▶ Stated task 1
Please repeat the entries from the line with "Where should I click to: Click the Région" up to and including the line with "click(103, 92)", copying each line without any change.

▶ Document
>>>

The Sublime
The word "sublime" was also used slightly differently in literary circles in England (and Europe) during the 18th and 19th centuries. To the description above was added a notion of terrible or fearsome. So, something was sublime if it was both beautiful and dangerous. For example, the Alps were considered sublime because they were at once beautiful and picturesque mountains and dangerous—a place of landslides and avalanches, a place of getting lost or falling to one's death or freezing. You get the idea.
This evening I went walking in the park at dusk, and by the time I was finished with a couple of laps, night was nearly upon me.
A storm dropping heavy rain had passed through only half an hour before, but the western sky opened up just for the last moments of the setting sun. Birds of many kinds were singing in the trees all around the park or grabbing snacks out of the grass or drinking from newly formed pools. Water trickled and gurgled in the grass and dripped from the trees. For a time in the second half of my first lap, a cool drizzle danced on these storm pools and the frog pond. In the distance, the mountains to the south—toward North Carolina—were wreathed in mist.

<<<

Records for finding displayed items:
>>>

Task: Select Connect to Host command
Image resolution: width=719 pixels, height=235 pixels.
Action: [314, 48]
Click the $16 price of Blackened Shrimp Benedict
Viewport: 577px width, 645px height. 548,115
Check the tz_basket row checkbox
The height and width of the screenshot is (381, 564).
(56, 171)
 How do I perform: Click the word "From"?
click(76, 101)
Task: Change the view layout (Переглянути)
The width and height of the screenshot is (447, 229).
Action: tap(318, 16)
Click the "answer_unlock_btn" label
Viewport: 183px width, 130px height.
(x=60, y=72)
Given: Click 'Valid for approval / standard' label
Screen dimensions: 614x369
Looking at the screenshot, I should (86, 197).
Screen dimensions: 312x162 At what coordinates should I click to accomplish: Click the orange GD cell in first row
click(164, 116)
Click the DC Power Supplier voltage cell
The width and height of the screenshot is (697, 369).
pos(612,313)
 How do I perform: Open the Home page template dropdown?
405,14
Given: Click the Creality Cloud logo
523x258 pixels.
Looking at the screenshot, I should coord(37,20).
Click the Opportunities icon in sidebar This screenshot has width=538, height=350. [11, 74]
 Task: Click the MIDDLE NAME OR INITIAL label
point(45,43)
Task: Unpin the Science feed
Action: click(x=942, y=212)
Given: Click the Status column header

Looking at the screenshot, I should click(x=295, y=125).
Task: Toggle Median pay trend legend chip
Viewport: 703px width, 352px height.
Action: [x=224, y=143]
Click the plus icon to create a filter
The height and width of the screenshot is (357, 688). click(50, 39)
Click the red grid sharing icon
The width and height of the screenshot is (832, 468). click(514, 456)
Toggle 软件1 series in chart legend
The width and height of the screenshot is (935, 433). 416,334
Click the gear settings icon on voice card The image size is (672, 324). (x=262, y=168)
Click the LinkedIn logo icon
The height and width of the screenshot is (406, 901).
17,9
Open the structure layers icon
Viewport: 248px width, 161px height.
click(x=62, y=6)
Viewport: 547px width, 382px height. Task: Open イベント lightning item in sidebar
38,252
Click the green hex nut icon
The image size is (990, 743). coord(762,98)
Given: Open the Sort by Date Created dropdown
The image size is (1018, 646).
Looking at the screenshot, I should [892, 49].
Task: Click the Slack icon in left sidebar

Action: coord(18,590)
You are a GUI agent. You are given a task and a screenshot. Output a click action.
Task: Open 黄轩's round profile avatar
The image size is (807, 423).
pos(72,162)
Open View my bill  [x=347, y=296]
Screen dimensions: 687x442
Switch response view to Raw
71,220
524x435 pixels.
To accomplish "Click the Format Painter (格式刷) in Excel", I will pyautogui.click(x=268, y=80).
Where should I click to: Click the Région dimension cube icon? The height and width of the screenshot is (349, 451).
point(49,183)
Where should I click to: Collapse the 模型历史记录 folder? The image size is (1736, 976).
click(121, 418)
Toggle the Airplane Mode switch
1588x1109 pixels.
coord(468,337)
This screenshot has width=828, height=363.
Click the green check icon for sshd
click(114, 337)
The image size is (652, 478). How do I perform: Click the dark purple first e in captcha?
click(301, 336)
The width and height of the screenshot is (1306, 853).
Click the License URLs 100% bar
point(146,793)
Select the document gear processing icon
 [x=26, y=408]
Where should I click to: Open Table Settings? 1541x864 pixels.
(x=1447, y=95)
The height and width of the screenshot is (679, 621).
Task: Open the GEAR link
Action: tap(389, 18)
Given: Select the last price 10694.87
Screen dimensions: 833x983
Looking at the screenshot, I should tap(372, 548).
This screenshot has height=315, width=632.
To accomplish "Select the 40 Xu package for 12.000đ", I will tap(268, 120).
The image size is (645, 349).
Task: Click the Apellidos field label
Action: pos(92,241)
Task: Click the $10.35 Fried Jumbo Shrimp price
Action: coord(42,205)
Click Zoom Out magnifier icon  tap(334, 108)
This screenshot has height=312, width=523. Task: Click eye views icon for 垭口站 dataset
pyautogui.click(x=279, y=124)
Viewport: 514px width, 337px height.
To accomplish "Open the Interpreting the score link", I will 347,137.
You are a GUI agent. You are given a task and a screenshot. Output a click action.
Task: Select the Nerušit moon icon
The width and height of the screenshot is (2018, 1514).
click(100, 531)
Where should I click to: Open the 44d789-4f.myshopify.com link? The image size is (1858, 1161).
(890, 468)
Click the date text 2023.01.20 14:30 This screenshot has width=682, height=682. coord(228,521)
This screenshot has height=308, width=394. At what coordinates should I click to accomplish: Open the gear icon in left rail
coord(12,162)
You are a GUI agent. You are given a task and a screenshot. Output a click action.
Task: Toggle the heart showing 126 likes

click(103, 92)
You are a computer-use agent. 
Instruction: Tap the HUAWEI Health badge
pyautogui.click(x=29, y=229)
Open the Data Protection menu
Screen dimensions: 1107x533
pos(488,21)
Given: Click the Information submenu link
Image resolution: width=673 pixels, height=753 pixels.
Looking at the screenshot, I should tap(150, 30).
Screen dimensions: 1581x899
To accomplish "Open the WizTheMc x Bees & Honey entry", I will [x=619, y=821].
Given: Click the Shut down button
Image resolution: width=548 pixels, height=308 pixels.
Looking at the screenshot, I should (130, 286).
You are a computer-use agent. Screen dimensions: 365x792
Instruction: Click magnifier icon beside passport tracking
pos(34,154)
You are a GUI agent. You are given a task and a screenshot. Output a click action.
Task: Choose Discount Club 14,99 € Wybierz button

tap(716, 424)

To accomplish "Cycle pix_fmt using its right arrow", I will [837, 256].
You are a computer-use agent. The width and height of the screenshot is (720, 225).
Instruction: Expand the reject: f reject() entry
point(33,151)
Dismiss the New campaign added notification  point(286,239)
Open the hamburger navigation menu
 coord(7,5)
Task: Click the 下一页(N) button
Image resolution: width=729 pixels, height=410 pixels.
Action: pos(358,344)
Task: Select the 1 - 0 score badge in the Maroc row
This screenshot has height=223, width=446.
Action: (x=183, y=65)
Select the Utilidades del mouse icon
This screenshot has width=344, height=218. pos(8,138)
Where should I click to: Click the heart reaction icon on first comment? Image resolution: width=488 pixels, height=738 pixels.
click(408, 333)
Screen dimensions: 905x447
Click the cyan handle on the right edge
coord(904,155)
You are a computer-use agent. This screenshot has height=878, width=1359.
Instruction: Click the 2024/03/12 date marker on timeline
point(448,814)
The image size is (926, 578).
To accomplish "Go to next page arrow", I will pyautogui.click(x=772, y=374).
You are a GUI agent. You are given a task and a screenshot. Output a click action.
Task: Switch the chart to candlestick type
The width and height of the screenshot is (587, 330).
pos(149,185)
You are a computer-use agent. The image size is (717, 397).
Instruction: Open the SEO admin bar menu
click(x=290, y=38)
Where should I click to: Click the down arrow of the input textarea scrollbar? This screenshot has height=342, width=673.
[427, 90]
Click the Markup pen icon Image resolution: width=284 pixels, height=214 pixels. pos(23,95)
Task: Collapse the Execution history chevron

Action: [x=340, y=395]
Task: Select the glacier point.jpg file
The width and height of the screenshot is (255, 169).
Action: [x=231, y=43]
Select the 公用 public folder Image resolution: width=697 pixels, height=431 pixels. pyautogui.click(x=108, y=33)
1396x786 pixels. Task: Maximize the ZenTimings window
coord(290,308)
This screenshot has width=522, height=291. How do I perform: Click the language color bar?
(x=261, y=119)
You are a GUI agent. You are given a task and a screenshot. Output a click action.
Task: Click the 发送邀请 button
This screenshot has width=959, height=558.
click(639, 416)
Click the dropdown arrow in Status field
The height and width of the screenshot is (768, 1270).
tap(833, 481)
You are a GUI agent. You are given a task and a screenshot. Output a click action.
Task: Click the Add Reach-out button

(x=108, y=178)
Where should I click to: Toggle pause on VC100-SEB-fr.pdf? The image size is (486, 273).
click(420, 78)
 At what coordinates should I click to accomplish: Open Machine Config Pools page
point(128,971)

<<<

▶ Stated task 2
Go on with the essay about the sublime, starting right after its final sentence.

▶ Written reply 1
Where should I click to: Click the Région dimension cube icon? The height and width of the screenshot is (349, 451).
point(49,183)
Where should I click to: Collapse the 模型历史记录 folder? The image size is (1736, 976).
click(121, 418)
Toggle the Airplane Mode switch
1588x1109 pixels.
coord(468,337)
This screenshot has width=828, height=363.
Click the green check icon for sshd
click(114, 337)
The image size is (652, 478). How do I perform: Click the dark purple first e in captcha?
click(301, 336)
The width and height of the screenshot is (1306, 853).
Click the License URLs 100% bar
point(146,793)
Select the document gear processing icon
 [x=26, y=408]
Where should I click to: Open Table Settings? 1541x864 pixels.
(x=1447, y=95)
The height and width of the screenshot is (679, 621).
Task: Open the GEAR link
Action: tap(389, 18)
Given: Select the last price 10694.87
Screen dimensions: 833x983
Looking at the screenshot, I should tap(372, 548).
This screenshot has height=315, width=632.
To accomplish "Select the 40 Xu package for 12.000đ", I will tap(268, 120).
The image size is (645, 349).
Task: Click the Apellidos field label
Action: pos(92,241)
Task: Click the $10.35 Fried Jumbo Shrimp price
Action: coord(42,205)
Click Zoom Out magnifier icon  tap(334, 108)
This screenshot has height=312, width=523. Task: Click eye views icon for 垭口站 dataset
pyautogui.click(x=279, y=124)
Viewport: 514px width, 337px height.
To accomplish "Open the Interpreting the score link", I will 347,137.
You are a GUI agent. You are given a task and a screenshot. Output a click action.
Task: Select the Nerušit moon icon
The width and height of the screenshot is (2018, 1514).
click(100, 531)
Where should I click to: Open the 44d789-4f.myshopify.com link? The image size is (1858, 1161).
(890, 468)
Click the date text 2023.01.20 14:30 This screenshot has width=682, height=682. coord(228,521)
This screenshot has height=308, width=394. At what coordinates should I click to accomplish: Open the gear icon in left rail
coord(12,162)
You are a GUI agent. You are given a task and a screenshot. Output a click action.
Task: Toggle the heart showing 126 likes

click(103, 92)

▶ Written reply 2
As I began my second lap, the green in the trees began to grow black with shadows. The sun was down, and the light of day was fading fast. The songs of the birds slowly faded as the singers went to roost. The bellowing of the bullfrogs in the marshy rim of the pond took over.
Johnson City hummed beyond the dog run, beyond the trees to the east. The occasional car or truck passed the upper and lower entrances to the park, but none turned in at the gates.
I was alone in the park.
So, the birds grew quiet, the bullfrogs haunted the pond and darkness fell, lending a sublime quality to the place where I walked.
Admittedly, I have a vivid imagination. I could easily imagine how the beautiful evening could turn dangerous. As I walked through the section bordering the pond, a section in which the sides of the trail seem to close in and become almost like a tunnel, images came to mind of highwaymen and wild beasts. I could picture myself as I might appear to some watcher in the woods, be it human or inhuman. Creepy stuff! I could feel the hairs on arms and legs and the back of my neck responding, the goose flesh. My imagination is quite convincing at times.
Then again, we constantly hear on the news of all sorts of violence befalling people who put themselves in potentially dangerous situations, such as walking alone in a park at night.
I'm safe at home now and ready for bed and sweet dreams.
11 Comments:
Very sagacious of you to get your butt home!
I agree. The evening was beautiful but might just as easily have been enjoyed from our back patio!
beautiful Michael... thank you!!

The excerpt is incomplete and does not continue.